→ What to do: Find the line containing "You are a computer-use agent. 926x521 pixels.". Retype it and every later line of the records exactly, leaving out pictures.

→ Input:
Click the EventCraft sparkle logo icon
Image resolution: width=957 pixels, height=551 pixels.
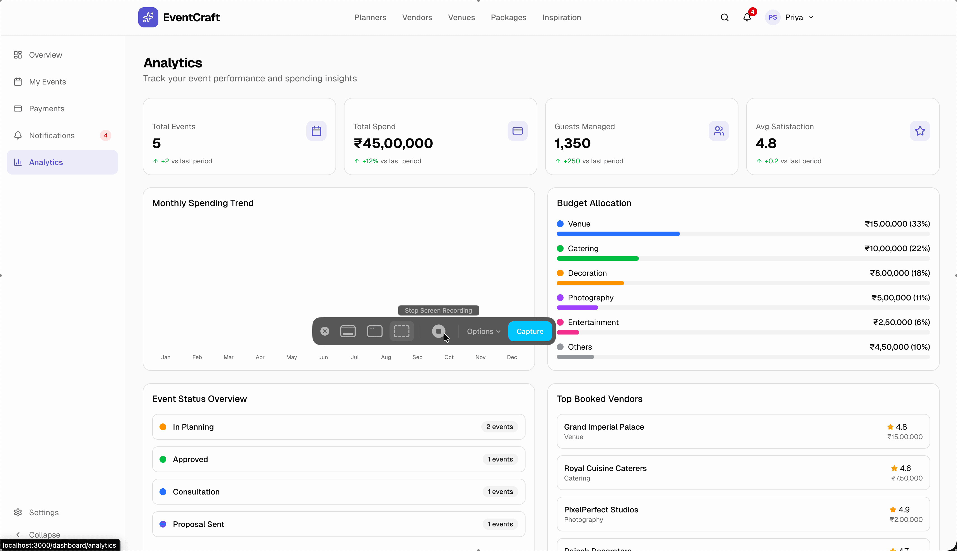point(148,17)
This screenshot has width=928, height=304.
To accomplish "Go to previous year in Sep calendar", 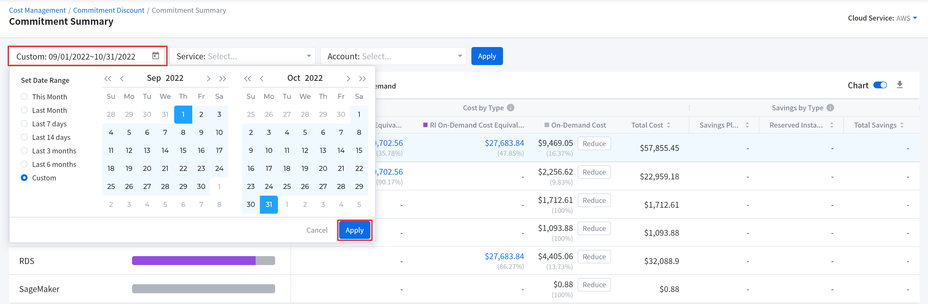I will click(x=107, y=78).
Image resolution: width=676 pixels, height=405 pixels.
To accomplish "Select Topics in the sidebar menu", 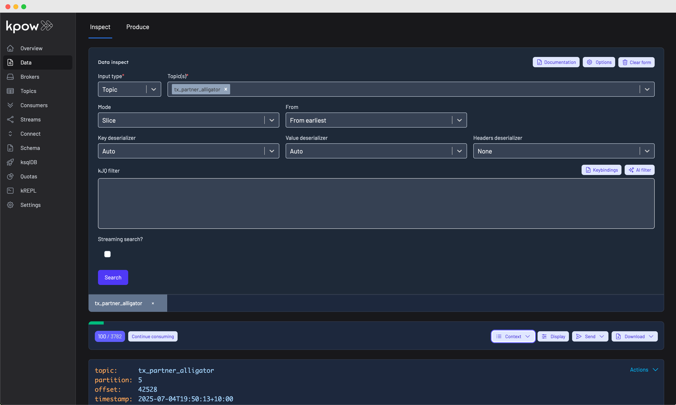I will point(28,91).
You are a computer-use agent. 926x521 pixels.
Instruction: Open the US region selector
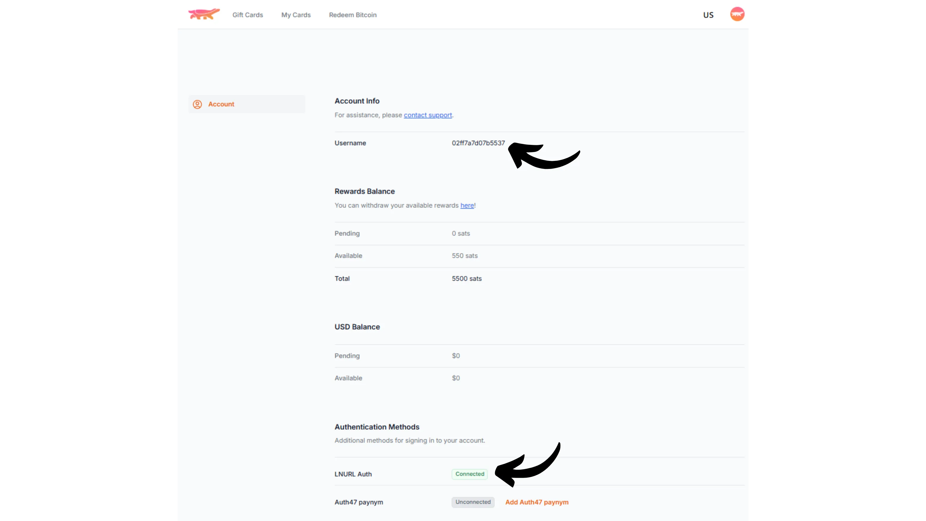click(x=708, y=15)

→ Your solution:
You are a computer-use agent. 926x521 pixels.
Instruction: Open the US region selector
click(x=708, y=15)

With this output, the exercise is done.